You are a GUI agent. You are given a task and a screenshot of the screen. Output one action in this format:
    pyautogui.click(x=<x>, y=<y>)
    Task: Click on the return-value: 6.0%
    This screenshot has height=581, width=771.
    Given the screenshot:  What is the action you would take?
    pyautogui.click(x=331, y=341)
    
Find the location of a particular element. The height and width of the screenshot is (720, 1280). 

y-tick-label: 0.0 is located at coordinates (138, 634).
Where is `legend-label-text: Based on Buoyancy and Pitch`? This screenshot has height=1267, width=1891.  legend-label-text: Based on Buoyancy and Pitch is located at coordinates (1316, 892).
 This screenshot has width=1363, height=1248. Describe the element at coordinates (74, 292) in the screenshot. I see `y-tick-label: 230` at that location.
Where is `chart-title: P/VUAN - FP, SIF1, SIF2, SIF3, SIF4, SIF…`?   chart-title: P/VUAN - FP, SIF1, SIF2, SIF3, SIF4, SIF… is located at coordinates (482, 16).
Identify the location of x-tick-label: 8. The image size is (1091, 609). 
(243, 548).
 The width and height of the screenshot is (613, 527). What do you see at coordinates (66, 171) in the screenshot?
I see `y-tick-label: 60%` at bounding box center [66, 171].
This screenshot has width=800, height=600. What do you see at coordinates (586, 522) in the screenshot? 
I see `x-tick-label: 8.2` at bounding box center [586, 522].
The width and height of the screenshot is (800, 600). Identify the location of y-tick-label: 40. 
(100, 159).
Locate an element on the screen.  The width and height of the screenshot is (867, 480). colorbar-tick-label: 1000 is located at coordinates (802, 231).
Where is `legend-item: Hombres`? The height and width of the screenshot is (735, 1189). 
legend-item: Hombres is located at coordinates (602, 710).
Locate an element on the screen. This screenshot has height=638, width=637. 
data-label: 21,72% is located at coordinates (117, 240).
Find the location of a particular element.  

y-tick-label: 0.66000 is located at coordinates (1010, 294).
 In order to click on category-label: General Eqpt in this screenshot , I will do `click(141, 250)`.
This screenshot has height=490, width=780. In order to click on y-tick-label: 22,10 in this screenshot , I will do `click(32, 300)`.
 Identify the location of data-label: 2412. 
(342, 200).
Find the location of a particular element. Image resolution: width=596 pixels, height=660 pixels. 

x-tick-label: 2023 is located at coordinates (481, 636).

★ ★ ★ ★ ★

= Task instructions =
Express as a JSON list of strings the lines from the one containing "Find the location of a particular element. The" up to and including the one containing "This screenshot has width=1363, height=1248.", one string per line, leaving out blank lines.

= Output for this task =
[
  "Find the location of a particular element. The height and width of the screenshot is (720, 1280). ",
  "y-tick-label: 0.0 is located at coordinates (138, 634).",
  "Where is `legend-label-text: Based on Buoyancy and Pitch`? This screenshot has height=1267, width=1891.  legend-label-text: Based on Buoyancy and Pitch is located at coordinates (1316, 892).",
  " This screenshot has width=1363, height=1248. Describe the element at coordinates (74, 292) in the screenshot. I see `y-tick-label: 230` at that location."
]